French-Canadian businessman and journalist

Jacques Francœur (May 15, 1925 – July 24, 2005) was a French-Canadian businessman and journalist. He is best known as the owner of the Unimédia group, making him one of Quebec's media moguls. He was the son of Louis Francœur.

==Biography==
He had a long career in publishing, which began at the age of 16 at the daily newspaper La Patrie. He later worked for the Montreal Daily Star and The Gazette. A few years later, he purchased Le Guide du Nord, which marked the beginning of one of the most important media companies in French Canada.

He founded the Dimanche-Matin newspaper. Following that, he partnered with businessman Paul Desmarais for a number of years to establish the Trans-Canada newspaper group. Toward the end of the 1960s, he acquired the weekly newspapers Le Petit Journal, Photo-Journal, and La Patrie, which he closed in 1978. In 1973, he founded Unimédia, which would become a publishing conglomerate with a workforce of 2,000 employees and four printing plants. It featured a weekly and two dailies: Le Droit in Ottawa, Le Soleil in Québec City and Le Quotidien in Chicoutimi.

After selling Unimédia to Conrad Black in 1987, he launched one of the most prominent private foundations in Québec, Fondation Jacques Francoeur. This foundation is devoted to funding charities that provide relief for the needy, as well as organizations that promote education. Jacques Francœur also encouraged social and artistic projects for the less fortunate, while granting scholarships for Québec journalists. Furthermore, he was an influential member of many professional and community associations, being a former president of the Newspaper Association of Canada and the Daily Newspaper Association of Québec.

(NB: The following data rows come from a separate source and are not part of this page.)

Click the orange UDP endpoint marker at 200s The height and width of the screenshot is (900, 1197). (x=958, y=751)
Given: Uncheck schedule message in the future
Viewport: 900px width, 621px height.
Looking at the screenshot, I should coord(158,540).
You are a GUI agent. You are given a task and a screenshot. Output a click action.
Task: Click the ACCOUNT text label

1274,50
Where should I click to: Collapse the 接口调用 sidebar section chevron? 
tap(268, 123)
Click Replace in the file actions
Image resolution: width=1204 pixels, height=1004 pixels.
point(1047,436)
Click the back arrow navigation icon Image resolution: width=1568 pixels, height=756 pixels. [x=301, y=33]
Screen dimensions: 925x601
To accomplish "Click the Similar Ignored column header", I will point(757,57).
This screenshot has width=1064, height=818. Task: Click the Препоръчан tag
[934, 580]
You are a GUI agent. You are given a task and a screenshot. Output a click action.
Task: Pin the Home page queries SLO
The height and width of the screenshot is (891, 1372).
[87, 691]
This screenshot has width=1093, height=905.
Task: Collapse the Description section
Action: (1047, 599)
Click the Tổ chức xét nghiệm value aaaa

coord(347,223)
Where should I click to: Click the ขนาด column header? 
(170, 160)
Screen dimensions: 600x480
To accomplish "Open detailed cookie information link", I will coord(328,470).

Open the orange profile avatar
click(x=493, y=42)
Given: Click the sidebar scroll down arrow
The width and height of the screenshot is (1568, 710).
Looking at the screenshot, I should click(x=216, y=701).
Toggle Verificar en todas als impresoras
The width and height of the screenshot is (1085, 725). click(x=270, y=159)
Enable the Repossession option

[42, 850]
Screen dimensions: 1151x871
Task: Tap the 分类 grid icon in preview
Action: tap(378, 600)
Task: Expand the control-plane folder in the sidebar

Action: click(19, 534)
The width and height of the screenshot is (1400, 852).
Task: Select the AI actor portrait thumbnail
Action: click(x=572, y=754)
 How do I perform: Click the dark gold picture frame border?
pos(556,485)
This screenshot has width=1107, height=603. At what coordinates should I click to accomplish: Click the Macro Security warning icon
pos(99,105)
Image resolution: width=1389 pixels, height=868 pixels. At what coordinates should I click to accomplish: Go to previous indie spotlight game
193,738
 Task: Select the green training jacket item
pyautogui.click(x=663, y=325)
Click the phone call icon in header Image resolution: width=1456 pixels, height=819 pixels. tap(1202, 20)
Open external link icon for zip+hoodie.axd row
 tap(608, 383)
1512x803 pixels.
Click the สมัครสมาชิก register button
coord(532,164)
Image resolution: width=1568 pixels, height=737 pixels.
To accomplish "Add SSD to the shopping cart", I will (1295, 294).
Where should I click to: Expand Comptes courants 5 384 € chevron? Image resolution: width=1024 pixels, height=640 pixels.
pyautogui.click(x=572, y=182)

Francœur was also active abroad. He was an executive member of the International Press Institute in London, and from 1982 until 1990 he served on the board of directors of the American Association of Newspaper Editors. In 1995, Francœur was given an honorary degree from Concordia University.

After his death in 2005, he was entombed at the Notre Dame des Neiges Cemetery in Montreal.